7 'Mom Excuses' That Kept Me From Getting in Shape

hand weightI think my first son was around 18 months old when I realized I was still wearing maternity pants around the house on a regular basis. You know, just because they were soooo comfy. The scale confirmed it: the reason I was still clinging to my elastic waistbands was because I'd replaced the baby weight with the kind of extra poundage you get when you have a nightly double date with Ben & Jerry.

I eventually embarked on a workout routine, changed my eating habits, and lost the pudge, but I've had to kick myself out of a weight-gaining cycle plenty of times since. Now that my kids are 8 and 6, they aren't nearly as much work as they used to be -- but man, parenthood sure seems to have its diet-sabotaging downsides. For example, here are the top 7 'mom excuses' I've been battling since I gave birth:


I don't have enough time. Probably the most common excuse, and it's not like it's complete bullshit. Parenting is a 24/7 gig, especially when babies are involved. The only thing that can help push past this show-stopper is to embrace the fact that you'll have to make the time rather than find it. (I remember hopping around the living room to Turbo Jam DVDs while my second baby creaked back and forth in his swing. At least one of us was entertained.)

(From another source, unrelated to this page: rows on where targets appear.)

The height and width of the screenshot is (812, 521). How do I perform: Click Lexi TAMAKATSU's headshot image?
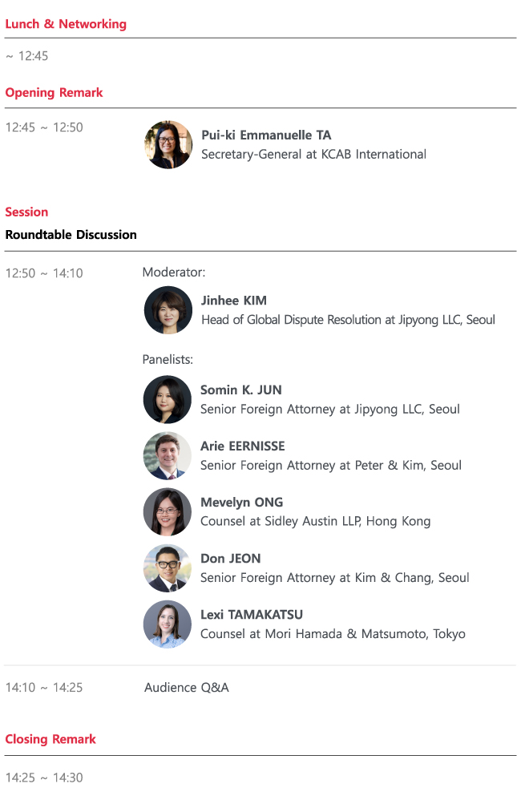click(x=168, y=624)
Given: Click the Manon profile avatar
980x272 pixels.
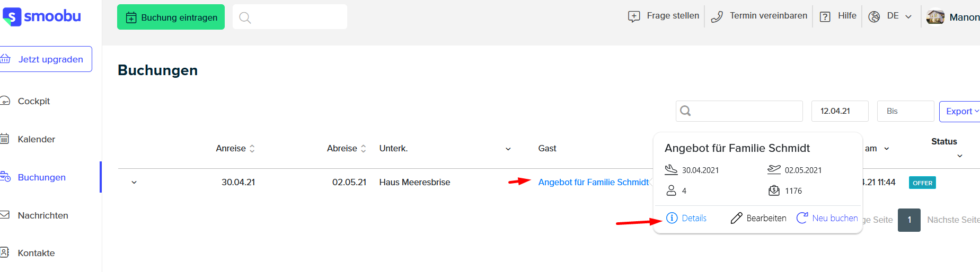Looking at the screenshot, I should pyautogui.click(x=935, y=17).
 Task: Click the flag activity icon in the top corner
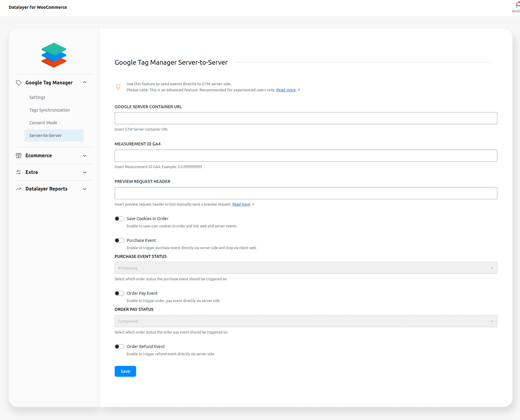[517, 5]
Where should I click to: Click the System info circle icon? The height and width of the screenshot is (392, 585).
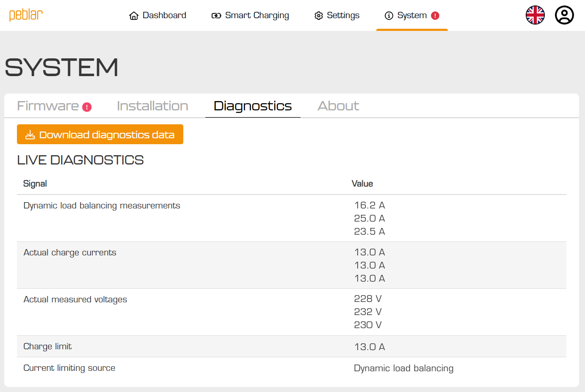(x=389, y=16)
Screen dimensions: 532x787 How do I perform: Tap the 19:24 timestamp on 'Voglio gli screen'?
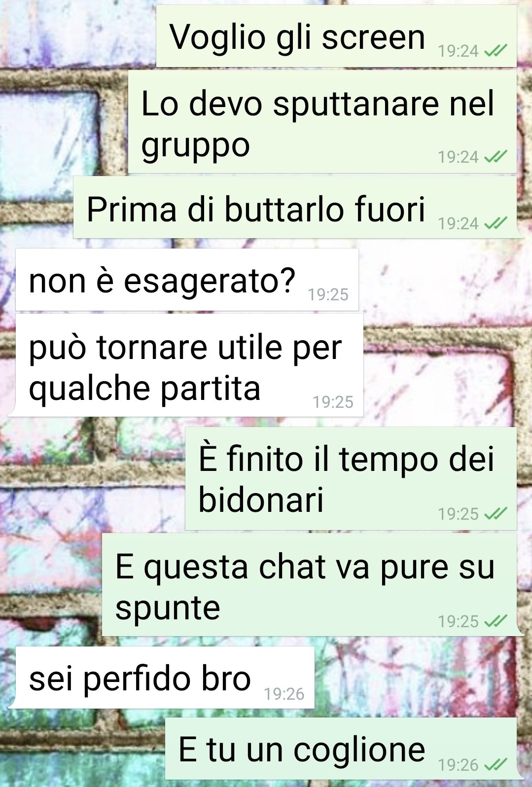[458, 51]
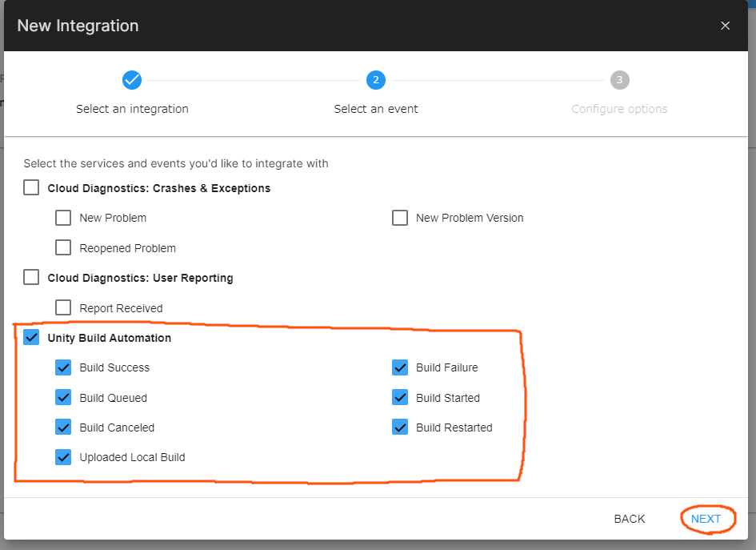756x550 pixels.
Task: Check the New Problem Version checkbox
Action: (x=400, y=217)
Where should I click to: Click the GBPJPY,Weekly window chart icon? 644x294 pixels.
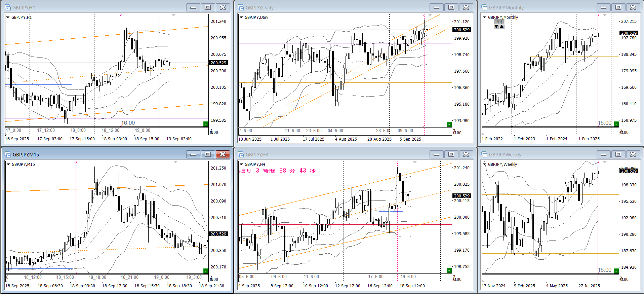click(484, 154)
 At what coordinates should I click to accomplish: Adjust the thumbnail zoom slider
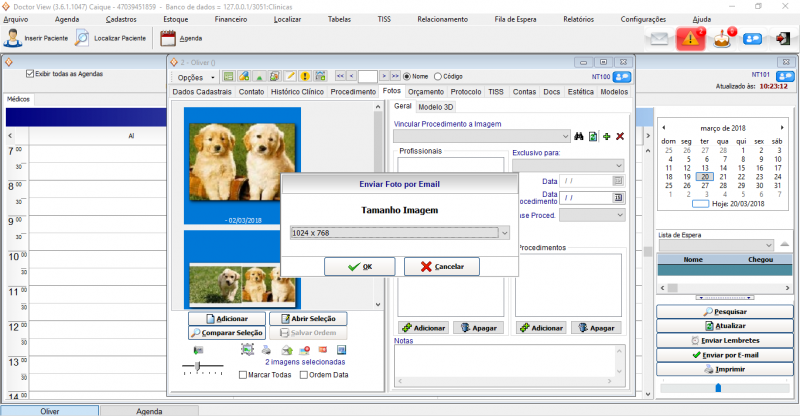click(198, 367)
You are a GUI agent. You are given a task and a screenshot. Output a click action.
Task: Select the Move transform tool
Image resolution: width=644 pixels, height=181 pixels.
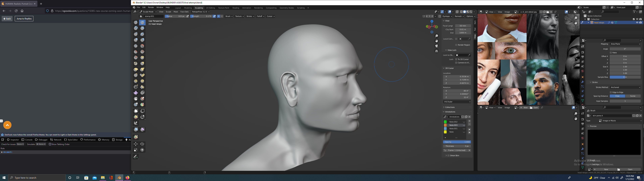click(136, 144)
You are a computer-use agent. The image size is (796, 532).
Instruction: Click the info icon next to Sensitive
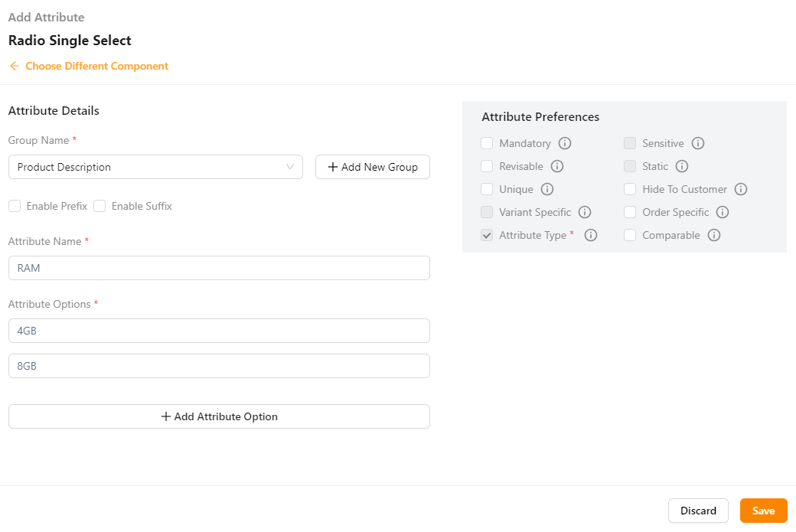[x=698, y=143]
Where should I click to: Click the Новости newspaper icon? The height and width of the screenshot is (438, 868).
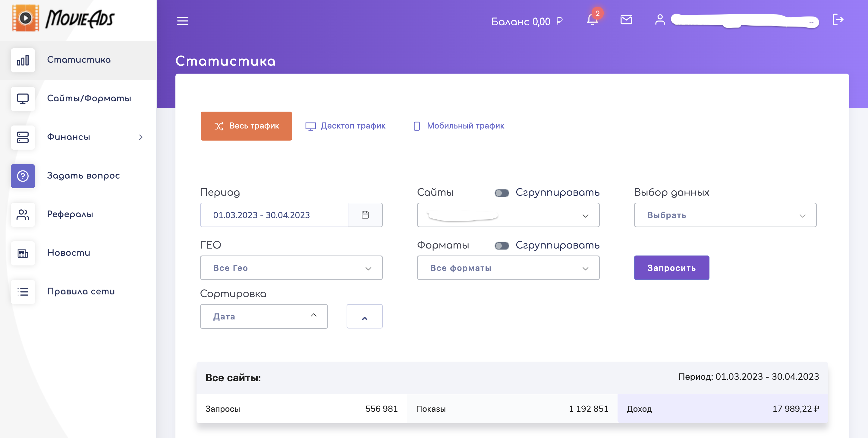pos(23,253)
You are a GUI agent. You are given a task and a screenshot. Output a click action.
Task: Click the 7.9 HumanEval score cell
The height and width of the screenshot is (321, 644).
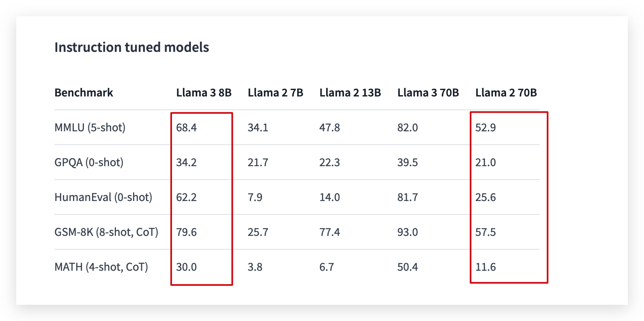point(255,197)
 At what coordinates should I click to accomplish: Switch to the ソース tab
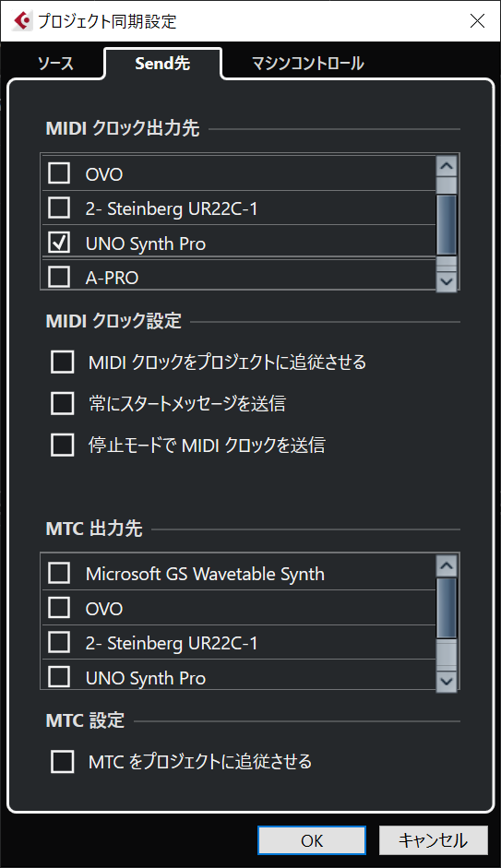[55, 63]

I'm too tired. Nothing makes you want to skip a workout and reach for the sugar like being wiped out. It's such a vicious circle: you're exhausted, you get sedentary and eat crappy foods, which results in you feeling even more exhausted. Add in the sleep deprivation and all-day vigilance that come with parenting very young children and it's no wonder some of us have trouble fitting back into our pre-pregnancy jeans. I've had to re-learn this lesson time and time again: exercising and eating well gives me TONS of energy and helps me sleep better at night too.

I'm too stressed. Exercise does wonders for stress. The problem is that motivation to wriggle into your sports bra tends to go AWOL when you feel weighted down with a thousand different chores, deadlines, appointments, and various kid-related worries.

I can't let that meal go to waste. The crust of a PB&J, the ignored half of a quesadilla triangle, a half-finished cookie? I can't just throw that away, can I? Well, I can if the alternative is paying cold hard cash -- since the results of being my kids' human garbage disposal for too long inevitably results in having to buy a larger clothing size.

I gave up everything else! By and large, parenthood means saying goodbye to a lot of freedom. When you have to enter into a partner negotiation to see who gets the extreme privilege of leaving the house alone, it's kind of hard to resist the urge to stuff your pie-hole with actual pie. Because late nights, illicit substances, trips to Aruba, and solo trips to the damn grocery store are a distant memory. ALL THAT'S LEFT ARE CARBS, DAMMIT.

I have all these fun food-related things I do with my kid. Let's bake cookies together! Let's go get ice cream cones! Let's make Sunday night sundaes! Let's see who has the metabolism of a hummingbird and whose belt suddenly ran out of notches!

I just finally put the kids to bed and OMG I need a reward for surviving the last 12 hours. Who hasn't used food in this way? And it's never, like, cauliflower, is it?

What parenting challenges can make it hard for you to stick to a fitness routine?